>> START

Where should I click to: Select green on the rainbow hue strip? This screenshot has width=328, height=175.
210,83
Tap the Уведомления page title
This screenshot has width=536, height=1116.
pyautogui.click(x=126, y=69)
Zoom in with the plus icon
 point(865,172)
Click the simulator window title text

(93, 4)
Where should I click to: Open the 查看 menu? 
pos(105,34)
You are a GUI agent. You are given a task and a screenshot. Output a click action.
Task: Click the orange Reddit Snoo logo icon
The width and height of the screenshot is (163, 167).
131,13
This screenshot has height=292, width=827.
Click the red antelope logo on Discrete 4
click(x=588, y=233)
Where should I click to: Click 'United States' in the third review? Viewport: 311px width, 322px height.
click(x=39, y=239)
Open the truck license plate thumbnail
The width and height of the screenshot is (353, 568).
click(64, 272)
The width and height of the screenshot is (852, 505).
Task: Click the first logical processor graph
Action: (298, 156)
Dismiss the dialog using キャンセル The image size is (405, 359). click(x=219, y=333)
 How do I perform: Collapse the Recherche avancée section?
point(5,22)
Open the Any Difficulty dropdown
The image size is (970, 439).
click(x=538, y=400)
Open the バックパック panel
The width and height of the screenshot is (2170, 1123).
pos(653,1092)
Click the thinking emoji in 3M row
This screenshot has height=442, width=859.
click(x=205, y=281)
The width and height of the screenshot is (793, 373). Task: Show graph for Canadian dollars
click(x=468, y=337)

>> END

Edit the stretch of the records from their start through the line containing "point(865,172)", changing "plus icon" to "magnifier button" and leaving everything else as it is. Return only those lines.

TASK OUTPUT:
Where should I click to: Select green on the rainbow hue strip? This screenshot has width=328, height=175.
210,83
Tap the Уведомления page title
This screenshot has width=536, height=1116.
pyautogui.click(x=126, y=69)
Zoom in with the magnifier button
 point(865,172)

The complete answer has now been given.